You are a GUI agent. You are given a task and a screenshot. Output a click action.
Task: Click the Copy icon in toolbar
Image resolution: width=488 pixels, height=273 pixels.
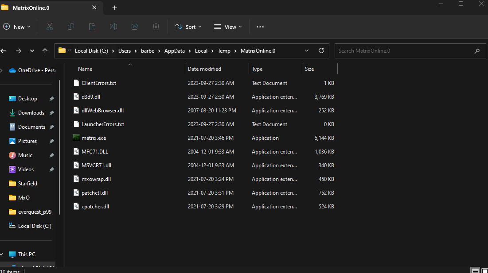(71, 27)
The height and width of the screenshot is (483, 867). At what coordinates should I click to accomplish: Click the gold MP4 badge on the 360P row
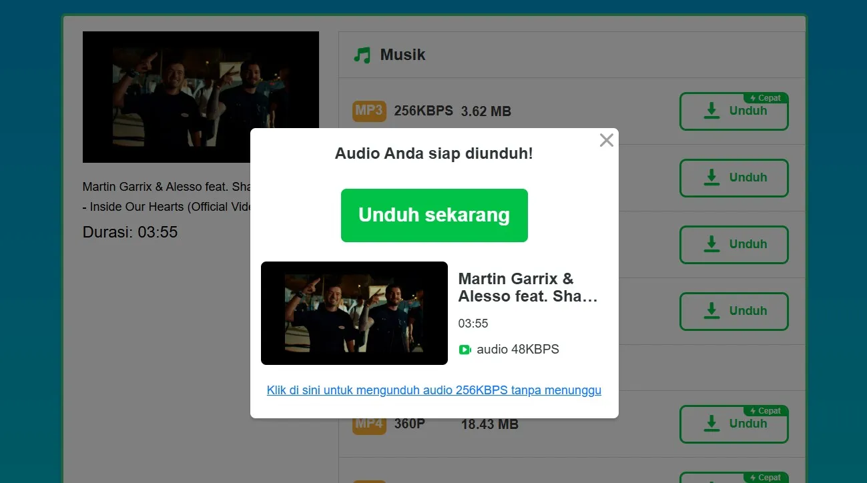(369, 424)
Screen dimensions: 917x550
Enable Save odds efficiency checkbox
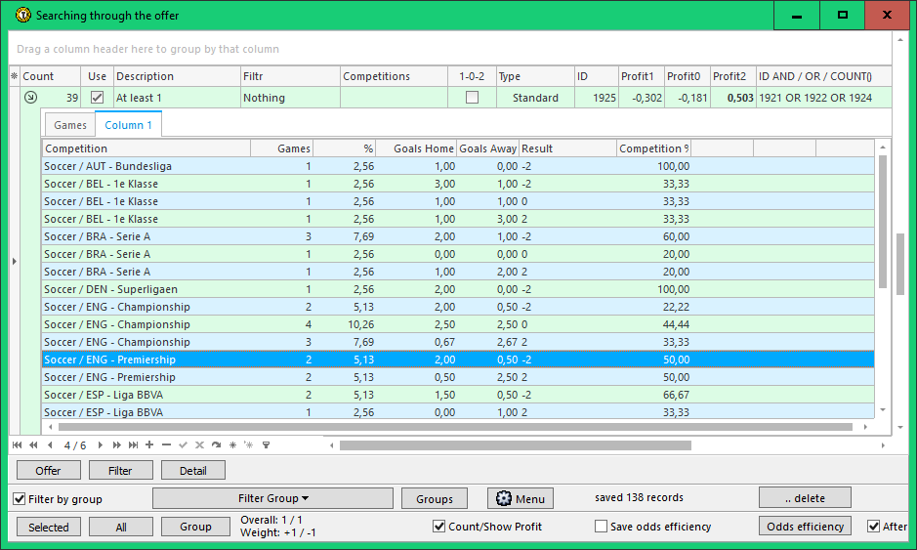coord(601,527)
------------------------------------------------------------------------
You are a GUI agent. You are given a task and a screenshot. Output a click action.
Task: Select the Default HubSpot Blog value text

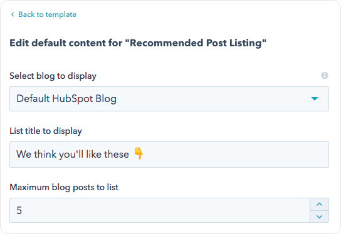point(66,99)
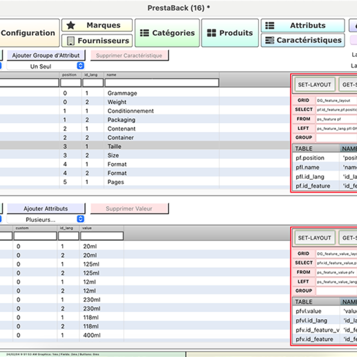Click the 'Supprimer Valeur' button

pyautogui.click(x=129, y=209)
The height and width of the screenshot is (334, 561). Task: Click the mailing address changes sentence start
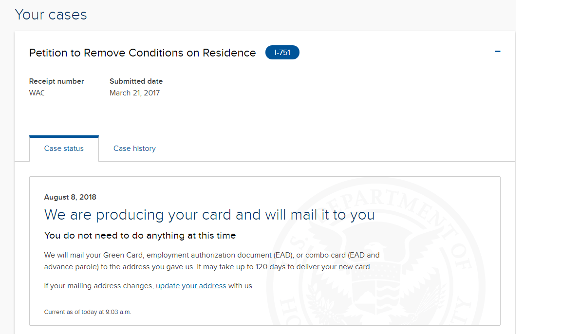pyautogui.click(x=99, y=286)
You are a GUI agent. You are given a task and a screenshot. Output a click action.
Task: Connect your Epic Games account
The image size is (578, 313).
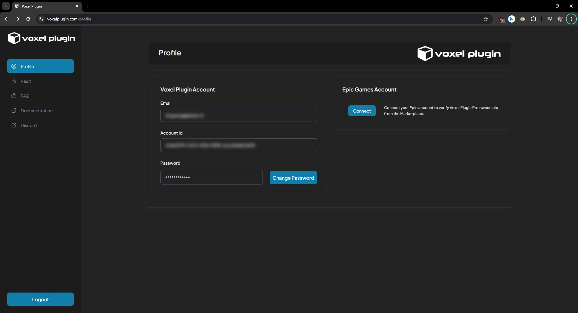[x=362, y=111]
------------------------------------------------------------------------
Return exactly the lines of the material above, starting at the line containing "Task: Click the Copy icon in toolbar" and finishing at the line containing "Screen dimensions: 917x550", without any pictures.

Reply –
Task: Click the Copy icon in toolbar
Image resolution: width=488 pixels, height=273 pixels.
(71, 27)
The height and width of the screenshot is (483, 867). At what coordinates should I click to accomplish: Click the gold MP4 badge on the 360P row
(369, 424)
Screen dimensions: 917x550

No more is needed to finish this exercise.